▸ Your objective:
The data below holds a line containing "Where should I click to: Click the レビューに写真を追加しますか?" and a line containing "Task: Click @missyluvreal"; please quote exactly those two lines and every line between them, and nothing else.

▸ Extracted material:
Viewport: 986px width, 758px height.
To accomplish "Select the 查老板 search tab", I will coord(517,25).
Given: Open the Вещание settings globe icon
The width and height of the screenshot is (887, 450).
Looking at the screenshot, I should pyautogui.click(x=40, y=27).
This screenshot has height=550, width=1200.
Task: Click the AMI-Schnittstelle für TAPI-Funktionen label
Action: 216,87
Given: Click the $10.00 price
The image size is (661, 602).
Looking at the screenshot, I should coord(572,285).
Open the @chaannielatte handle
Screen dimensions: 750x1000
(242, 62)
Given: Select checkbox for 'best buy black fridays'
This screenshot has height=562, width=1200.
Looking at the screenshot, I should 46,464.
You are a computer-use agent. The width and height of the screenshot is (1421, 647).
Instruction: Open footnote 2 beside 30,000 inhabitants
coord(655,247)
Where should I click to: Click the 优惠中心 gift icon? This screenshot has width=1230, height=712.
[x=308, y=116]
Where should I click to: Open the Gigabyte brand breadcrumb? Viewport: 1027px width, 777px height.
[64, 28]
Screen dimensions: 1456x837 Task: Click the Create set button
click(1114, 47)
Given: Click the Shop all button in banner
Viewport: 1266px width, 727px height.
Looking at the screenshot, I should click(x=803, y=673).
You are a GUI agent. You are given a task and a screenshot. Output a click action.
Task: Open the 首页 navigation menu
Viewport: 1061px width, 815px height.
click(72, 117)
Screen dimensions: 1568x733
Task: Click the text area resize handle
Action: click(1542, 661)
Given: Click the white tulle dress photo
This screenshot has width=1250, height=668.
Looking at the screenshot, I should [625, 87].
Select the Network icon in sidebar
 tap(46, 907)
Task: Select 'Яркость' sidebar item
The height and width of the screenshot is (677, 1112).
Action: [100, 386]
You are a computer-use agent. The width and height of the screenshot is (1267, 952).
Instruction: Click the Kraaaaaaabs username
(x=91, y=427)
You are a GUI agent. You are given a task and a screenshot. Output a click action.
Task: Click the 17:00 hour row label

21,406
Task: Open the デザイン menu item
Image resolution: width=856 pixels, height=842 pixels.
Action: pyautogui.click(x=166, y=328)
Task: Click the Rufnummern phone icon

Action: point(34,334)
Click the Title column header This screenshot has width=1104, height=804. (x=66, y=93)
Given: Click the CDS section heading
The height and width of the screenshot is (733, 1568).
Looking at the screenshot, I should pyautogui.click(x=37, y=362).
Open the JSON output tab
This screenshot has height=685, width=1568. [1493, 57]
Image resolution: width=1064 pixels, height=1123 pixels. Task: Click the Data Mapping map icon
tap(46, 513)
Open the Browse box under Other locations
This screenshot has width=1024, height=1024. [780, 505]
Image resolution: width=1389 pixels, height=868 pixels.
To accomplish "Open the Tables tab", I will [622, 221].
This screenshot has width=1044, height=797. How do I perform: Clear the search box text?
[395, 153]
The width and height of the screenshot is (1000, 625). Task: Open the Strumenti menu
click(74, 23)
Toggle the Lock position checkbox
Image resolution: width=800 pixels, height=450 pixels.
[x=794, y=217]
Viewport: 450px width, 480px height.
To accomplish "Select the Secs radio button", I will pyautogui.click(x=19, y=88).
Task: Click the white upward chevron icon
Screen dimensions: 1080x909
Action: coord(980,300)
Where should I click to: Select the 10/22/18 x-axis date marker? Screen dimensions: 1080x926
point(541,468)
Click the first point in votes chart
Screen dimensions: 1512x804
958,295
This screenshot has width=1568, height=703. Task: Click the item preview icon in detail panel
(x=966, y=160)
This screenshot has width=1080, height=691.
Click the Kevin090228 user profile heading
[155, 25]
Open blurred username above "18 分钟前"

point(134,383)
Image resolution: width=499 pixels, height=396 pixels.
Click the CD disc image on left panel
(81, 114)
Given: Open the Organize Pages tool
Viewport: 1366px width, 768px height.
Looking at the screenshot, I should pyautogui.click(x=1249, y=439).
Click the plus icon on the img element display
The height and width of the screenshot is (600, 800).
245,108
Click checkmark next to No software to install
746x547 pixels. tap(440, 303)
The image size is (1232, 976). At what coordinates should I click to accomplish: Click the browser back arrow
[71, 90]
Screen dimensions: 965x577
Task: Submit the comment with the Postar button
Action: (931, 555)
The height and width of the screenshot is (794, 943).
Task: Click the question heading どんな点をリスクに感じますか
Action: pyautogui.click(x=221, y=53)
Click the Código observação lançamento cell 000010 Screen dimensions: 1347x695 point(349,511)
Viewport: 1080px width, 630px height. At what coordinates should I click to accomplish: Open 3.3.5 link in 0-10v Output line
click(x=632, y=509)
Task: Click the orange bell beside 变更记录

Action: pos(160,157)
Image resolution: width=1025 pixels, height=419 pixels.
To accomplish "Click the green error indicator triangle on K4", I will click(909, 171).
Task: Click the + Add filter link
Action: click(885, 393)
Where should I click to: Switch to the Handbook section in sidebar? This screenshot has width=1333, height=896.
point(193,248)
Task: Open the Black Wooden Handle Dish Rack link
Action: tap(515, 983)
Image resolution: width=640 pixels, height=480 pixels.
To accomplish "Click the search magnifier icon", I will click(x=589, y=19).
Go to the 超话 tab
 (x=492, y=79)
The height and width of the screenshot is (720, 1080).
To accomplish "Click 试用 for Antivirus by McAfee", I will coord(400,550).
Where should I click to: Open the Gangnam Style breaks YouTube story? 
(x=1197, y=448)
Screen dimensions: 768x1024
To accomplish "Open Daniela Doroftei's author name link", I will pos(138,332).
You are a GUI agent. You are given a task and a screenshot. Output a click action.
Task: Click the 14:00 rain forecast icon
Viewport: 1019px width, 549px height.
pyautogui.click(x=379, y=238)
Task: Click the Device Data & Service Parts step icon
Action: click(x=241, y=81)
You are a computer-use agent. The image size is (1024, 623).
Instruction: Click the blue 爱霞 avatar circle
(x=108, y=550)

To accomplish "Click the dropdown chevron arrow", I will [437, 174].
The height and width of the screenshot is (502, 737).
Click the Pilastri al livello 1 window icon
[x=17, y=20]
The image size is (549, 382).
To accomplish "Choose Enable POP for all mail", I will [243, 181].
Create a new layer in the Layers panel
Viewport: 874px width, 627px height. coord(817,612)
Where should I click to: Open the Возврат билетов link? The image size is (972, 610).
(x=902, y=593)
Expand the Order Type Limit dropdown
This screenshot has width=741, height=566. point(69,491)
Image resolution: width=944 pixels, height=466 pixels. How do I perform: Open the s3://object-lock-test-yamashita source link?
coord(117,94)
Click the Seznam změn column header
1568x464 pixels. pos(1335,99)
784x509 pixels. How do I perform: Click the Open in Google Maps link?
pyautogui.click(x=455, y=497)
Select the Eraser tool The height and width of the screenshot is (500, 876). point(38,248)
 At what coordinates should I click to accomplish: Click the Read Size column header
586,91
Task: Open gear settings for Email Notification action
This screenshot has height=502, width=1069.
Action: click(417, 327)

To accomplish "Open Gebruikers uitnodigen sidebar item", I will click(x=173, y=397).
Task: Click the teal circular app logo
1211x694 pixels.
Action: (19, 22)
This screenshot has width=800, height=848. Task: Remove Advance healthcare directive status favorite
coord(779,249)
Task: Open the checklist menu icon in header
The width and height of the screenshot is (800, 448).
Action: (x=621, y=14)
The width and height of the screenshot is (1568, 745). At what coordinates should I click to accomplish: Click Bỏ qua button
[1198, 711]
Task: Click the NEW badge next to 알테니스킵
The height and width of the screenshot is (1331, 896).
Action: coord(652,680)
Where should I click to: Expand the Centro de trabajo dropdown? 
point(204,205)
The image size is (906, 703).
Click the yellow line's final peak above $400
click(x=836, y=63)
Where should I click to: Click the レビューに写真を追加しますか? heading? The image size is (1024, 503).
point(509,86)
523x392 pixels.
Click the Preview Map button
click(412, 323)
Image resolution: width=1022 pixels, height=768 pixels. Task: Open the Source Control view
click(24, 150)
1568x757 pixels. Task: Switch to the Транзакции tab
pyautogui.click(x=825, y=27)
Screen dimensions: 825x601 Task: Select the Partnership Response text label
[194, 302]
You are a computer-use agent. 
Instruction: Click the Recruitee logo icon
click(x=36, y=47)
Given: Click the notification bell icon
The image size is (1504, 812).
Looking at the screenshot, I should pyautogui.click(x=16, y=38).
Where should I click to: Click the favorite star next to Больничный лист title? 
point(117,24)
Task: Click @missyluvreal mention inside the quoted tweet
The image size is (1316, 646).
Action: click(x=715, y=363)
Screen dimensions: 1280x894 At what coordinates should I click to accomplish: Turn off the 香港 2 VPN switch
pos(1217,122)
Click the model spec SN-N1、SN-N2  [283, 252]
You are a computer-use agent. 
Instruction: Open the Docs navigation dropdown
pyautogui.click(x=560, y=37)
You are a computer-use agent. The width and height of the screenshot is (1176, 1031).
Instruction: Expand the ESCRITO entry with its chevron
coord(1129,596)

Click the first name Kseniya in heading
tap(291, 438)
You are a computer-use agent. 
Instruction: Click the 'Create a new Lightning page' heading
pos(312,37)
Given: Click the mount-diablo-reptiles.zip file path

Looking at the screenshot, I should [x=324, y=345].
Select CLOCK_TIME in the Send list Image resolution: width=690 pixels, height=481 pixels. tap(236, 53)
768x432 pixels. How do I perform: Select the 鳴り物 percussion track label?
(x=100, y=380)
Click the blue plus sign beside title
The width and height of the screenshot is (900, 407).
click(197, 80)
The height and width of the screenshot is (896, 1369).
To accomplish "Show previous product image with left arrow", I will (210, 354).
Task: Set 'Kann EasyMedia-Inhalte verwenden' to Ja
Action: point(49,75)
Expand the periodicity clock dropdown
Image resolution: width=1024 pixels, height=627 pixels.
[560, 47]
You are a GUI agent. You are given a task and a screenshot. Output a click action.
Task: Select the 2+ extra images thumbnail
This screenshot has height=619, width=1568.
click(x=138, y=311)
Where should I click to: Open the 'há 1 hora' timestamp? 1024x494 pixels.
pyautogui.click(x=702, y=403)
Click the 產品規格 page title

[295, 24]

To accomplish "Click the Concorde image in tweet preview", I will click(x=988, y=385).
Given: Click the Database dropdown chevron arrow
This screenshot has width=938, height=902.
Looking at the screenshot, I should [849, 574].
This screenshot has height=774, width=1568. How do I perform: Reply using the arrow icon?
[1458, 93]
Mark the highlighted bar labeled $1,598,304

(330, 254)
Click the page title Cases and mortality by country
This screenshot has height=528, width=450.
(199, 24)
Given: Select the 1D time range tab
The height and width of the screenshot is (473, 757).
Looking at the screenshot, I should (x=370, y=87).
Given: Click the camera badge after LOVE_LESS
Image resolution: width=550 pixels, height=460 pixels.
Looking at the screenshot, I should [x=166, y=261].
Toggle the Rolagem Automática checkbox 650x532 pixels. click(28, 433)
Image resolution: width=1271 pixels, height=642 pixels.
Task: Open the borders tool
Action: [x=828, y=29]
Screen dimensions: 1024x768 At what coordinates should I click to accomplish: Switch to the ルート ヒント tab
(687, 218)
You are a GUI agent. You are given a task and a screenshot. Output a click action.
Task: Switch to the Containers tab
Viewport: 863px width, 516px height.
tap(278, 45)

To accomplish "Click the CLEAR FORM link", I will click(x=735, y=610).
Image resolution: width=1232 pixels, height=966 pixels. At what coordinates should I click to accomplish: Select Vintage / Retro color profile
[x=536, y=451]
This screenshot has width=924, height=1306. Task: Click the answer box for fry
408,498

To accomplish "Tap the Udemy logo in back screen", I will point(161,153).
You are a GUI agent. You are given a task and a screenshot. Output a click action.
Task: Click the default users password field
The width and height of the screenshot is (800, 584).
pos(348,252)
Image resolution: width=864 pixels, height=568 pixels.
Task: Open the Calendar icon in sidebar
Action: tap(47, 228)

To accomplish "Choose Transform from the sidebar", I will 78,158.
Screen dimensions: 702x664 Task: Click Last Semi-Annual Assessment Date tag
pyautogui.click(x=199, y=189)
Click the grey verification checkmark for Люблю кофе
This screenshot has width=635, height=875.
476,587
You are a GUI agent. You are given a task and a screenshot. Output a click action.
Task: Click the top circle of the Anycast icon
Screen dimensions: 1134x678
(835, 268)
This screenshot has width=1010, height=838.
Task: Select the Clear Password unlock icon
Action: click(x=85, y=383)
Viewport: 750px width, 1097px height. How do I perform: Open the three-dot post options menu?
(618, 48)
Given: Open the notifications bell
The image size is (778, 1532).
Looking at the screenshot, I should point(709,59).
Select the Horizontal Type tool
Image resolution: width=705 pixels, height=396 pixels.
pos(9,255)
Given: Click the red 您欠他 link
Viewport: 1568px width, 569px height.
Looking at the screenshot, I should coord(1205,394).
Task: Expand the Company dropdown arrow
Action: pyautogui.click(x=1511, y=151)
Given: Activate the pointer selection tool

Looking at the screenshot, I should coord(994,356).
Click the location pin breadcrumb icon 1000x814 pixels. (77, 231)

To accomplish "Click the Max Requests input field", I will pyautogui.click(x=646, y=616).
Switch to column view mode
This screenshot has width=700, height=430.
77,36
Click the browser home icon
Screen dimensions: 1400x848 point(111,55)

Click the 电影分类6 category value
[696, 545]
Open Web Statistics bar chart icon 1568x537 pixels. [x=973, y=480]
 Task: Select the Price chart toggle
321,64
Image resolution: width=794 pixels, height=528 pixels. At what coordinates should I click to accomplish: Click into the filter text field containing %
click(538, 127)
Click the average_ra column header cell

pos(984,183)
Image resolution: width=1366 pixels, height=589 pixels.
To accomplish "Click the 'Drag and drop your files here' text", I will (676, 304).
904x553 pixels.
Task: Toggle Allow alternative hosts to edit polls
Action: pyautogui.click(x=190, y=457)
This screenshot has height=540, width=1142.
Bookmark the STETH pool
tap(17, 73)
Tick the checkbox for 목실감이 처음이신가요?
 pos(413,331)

▸ Expected output:
Where should I click to: Click the レビューに写真を追加しますか? heading? The image size is (1024, 503).
point(509,86)
523x392 pixels.
Click the Preview Map button
click(412, 323)
Image resolution: width=1022 pixels, height=768 pixels. Task: Open the Source Control view
click(24, 150)
1568x757 pixels. Task: Switch to the Транзакции tab
pyautogui.click(x=825, y=27)
Screen dimensions: 825x601 Task: Select the Partnership Response text label
[194, 302]
You are a computer-use agent. 
Instruction: Click the Recruitee logo icon
click(x=36, y=47)
Given: Click the notification bell icon
The image size is (1504, 812).
Looking at the screenshot, I should pyautogui.click(x=16, y=38).
Where should I click to: Click the favorite star next to Больничный лист title? 
point(117,24)
Task: Click @missyluvreal mention inside the quoted tweet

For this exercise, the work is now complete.